La ville intelligente peut-elle faire avancer la transition écologique tout en respectant les libertés individuelles ?
Et si les équipements urbains pouvaient faciliter le quotidien des citoyens et du personnel public ? À Dijon, cette idée a priori simple a soulevé de nombreuses questions. Comment construire une smart city qui s’adresse à tous, même aux citoyens les moins connectés ? La ville intelligente peut-elle être respectueuse de l’environnement et des libertés de chacun ? Réponse avec Denis Hameau, responsable du projet OnDijon.
Quelle est l’origine de ce nouveau modèle de smart city ?
Tout est parti d’une réflexion que nous avons eue il y a 4 ans avec le Directeur Général des Services Techniques : et si une lampe, présente dans l’espace public, était plus qu’un simple éclairage ? Que se passerait-il si on l’associait à des capteurs et des objets connectés ? Cette lampe pourrait alors nous transmettre des informations pour mieux comprendre et organiser l’espace public.
Nous nous sommes aperçus que la technologie pouvait contribuer à améliorer les fonctions urbaines de la ville de Dijon : la communication et la relation avec les habitants, la mobilité, la supervision urbaine (notamment les caméras de sécurité) ou encore la gestion de crise.
Nous avons voulu mettre en place une gestion connectée de l’espace public, à l’échelle de la métropole, qui soit moderne et contemporaine. À nos yeux, il était important que ce projet s’inscrive dans une vision à la fois respectueuse de l’écologie, sociale en luttant contre l’exclusion numérique, et durable économiquement.
Comment est née l’idée d’hyperviseur urbain ?
L’hyperviseur urbain a été conçu pour proposer une vision globale de l’équipement urbain des 23 communes de la métropole. Avant, nous avions 6 postes de pilotage différents qui travaillaient en silo. Depuis le mois d’avril 2019, nous n’avons plus qu’un seul poste de pilotage connecté, capable de gérer toutes les fonctions urbaines. L’hyperviseur permet une meilleure transversalité et une meilleure coordination pour une gestion plus efficace de l’espace public.

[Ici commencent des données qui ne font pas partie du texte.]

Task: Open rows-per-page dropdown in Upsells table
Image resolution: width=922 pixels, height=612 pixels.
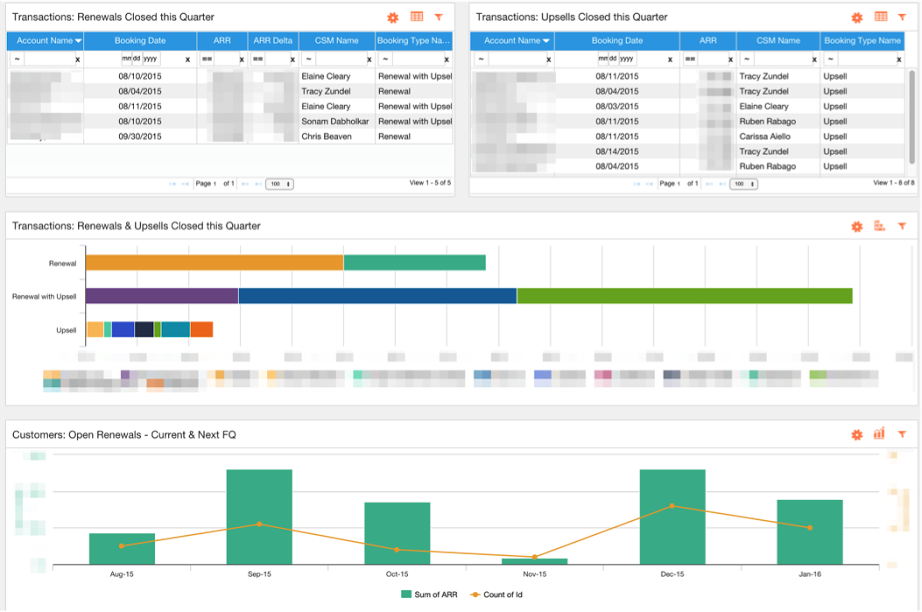Action: click(x=744, y=184)
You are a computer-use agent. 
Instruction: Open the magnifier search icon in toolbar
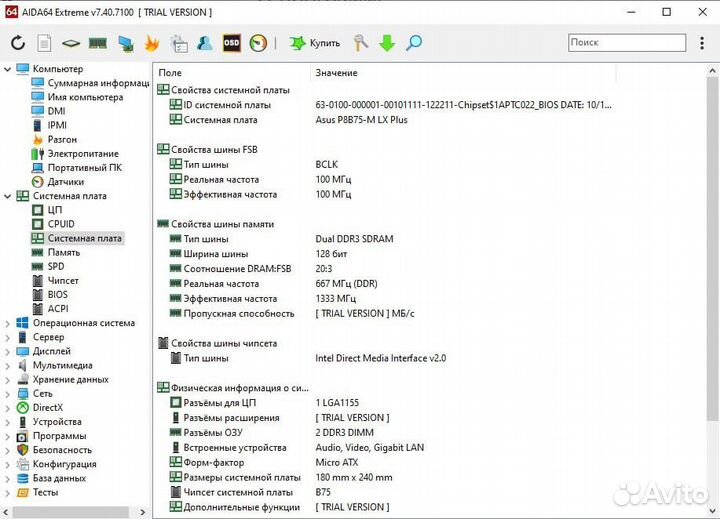413,43
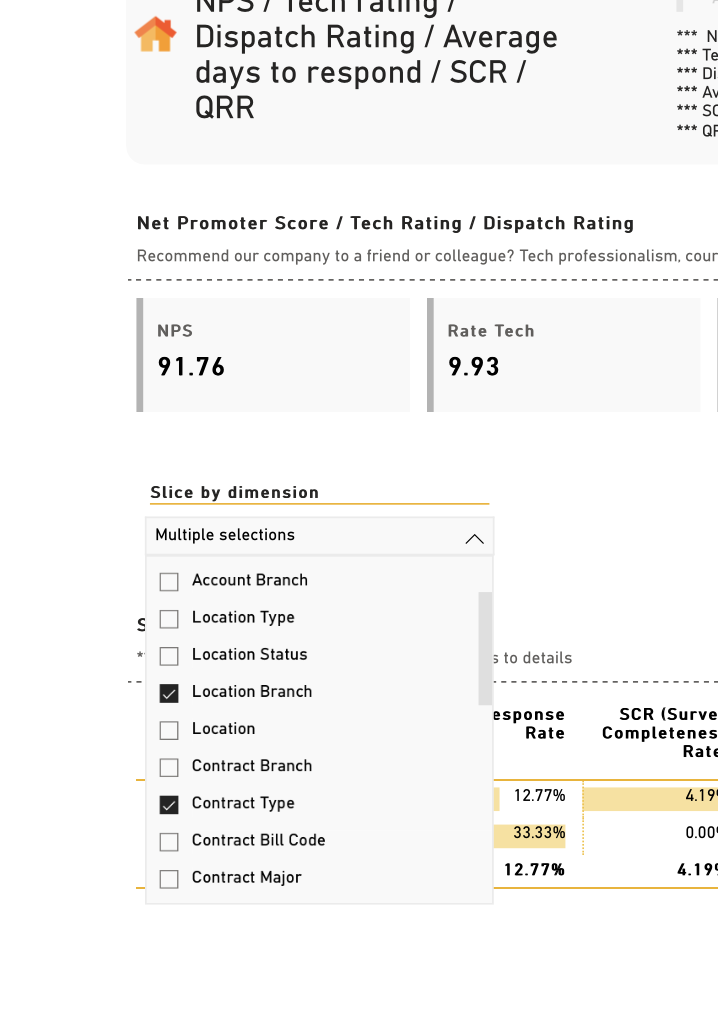Enable the Location Status checkbox
This screenshot has width=718, height=1010.
(169, 656)
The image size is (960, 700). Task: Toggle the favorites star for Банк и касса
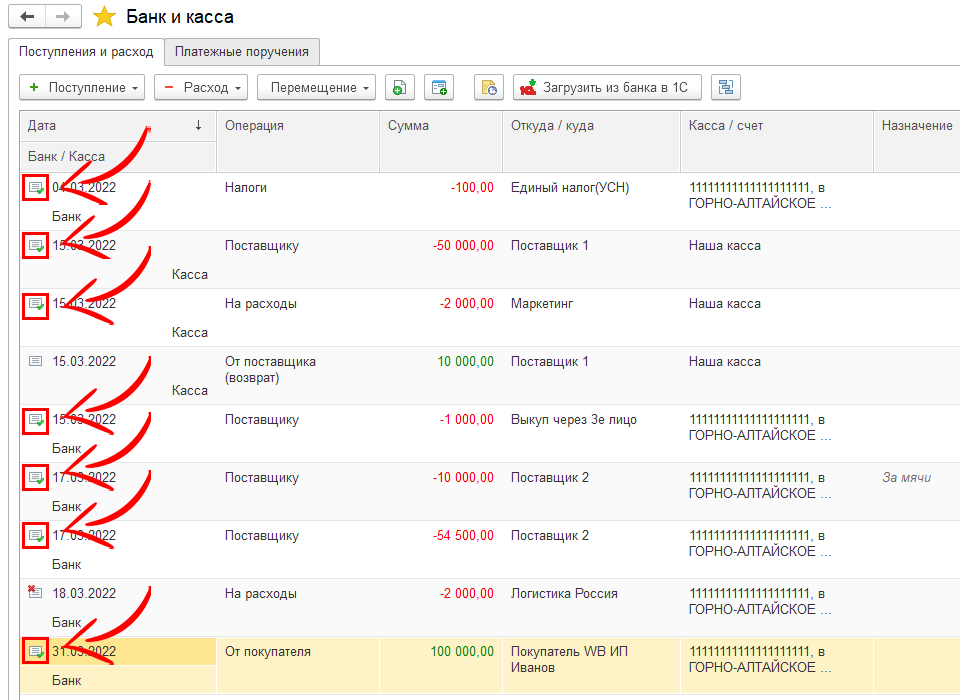[x=103, y=17]
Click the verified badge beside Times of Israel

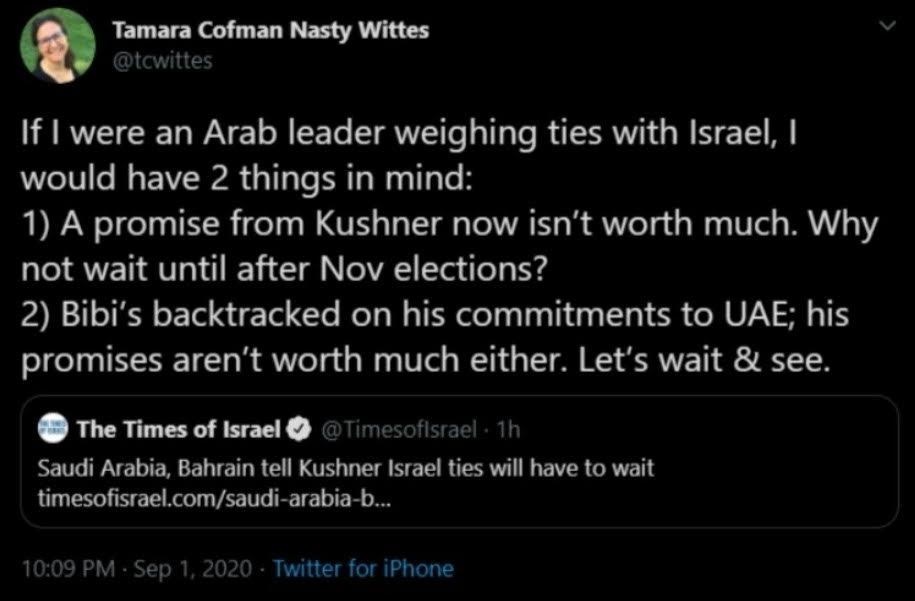300,430
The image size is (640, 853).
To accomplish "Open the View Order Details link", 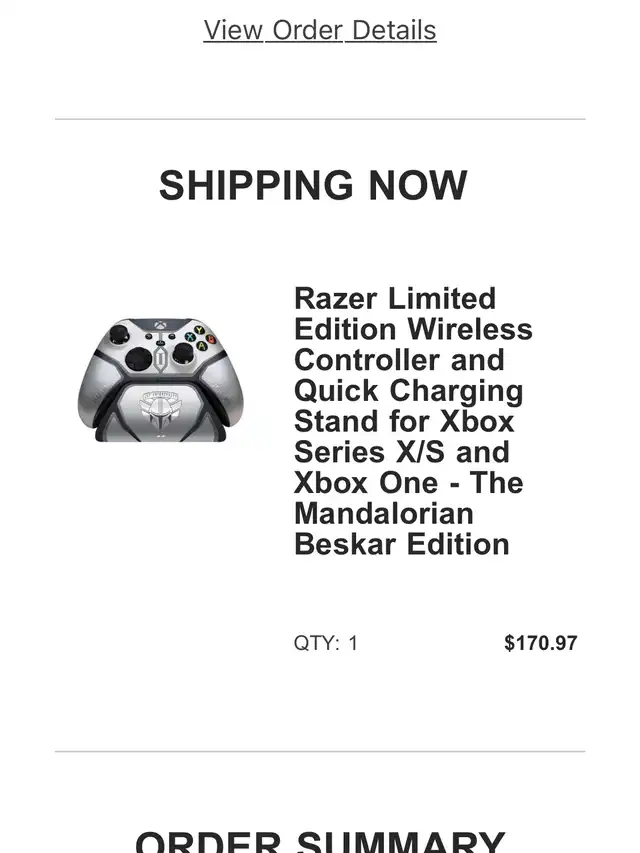I will click(x=320, y=30).
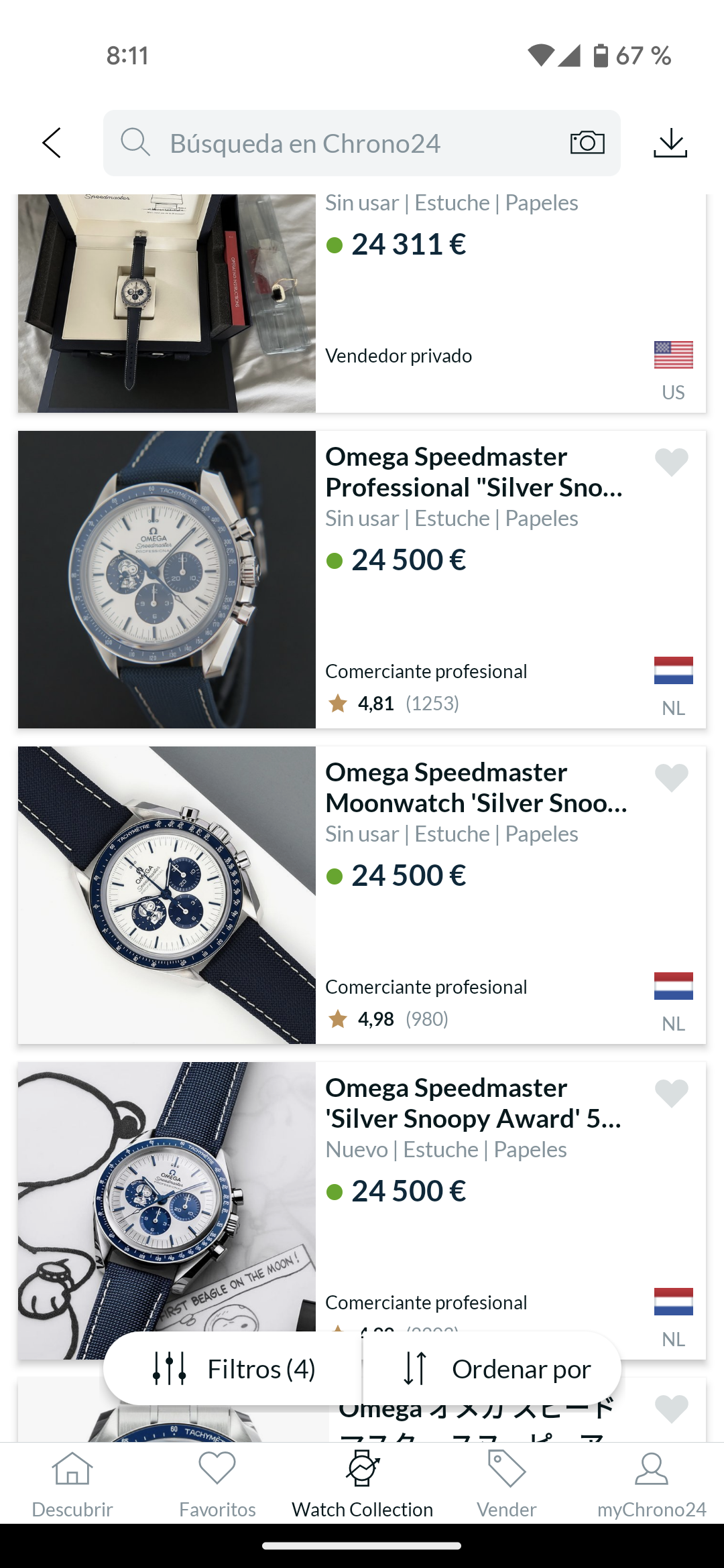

Quel bilan peut-on tirer d’OnDijon, quelques mois après son inauguration ?
Neuf mois après l’inauguration de l’hyperviseur urbain, on constate que les services publics interviennent plus rapidement sur les situations qui leur sont remontées. Cela a nécessité un audit des meilleures pratiques mondiales. L’ensemble du personnel – 600 personnes – s’est approprié le projet et a coécrit plus de 500 procédures que nous testons et itérons au quotidien. Nous avons aussi opéré une conduite du changement, car ce projet fait évoluer les pratiques de certains métiers : si un opérateur utilisait auparavant une caisse à outils et qu’on lui demande aujourd’hui d’utiliser une tablette, il faut le former.
Quels sont les bénéfices attendus pour le territoire dijonnais et ses habitants, à long terme ?
Concrètement, le projet OnDijon porte plusieurs objectifs. Le premier est de faciliter la vie des citoyens : la technologie doit se mettre au service de la métropole et de ses habitants, et non l’inverse. Le second objectif consiste à assurer une meilleure gestion de crise grâce à une coordination unique entre les différents acteurs (police, CHU, mairie, préfecture…). Nous voulons également réaliser des économies financières. Prenons pour exemple l’éclairage public : il est possible de réaliser jusqu’à 65% d’économies en modulant son intensité aux différentes heures du jour et de la nuit !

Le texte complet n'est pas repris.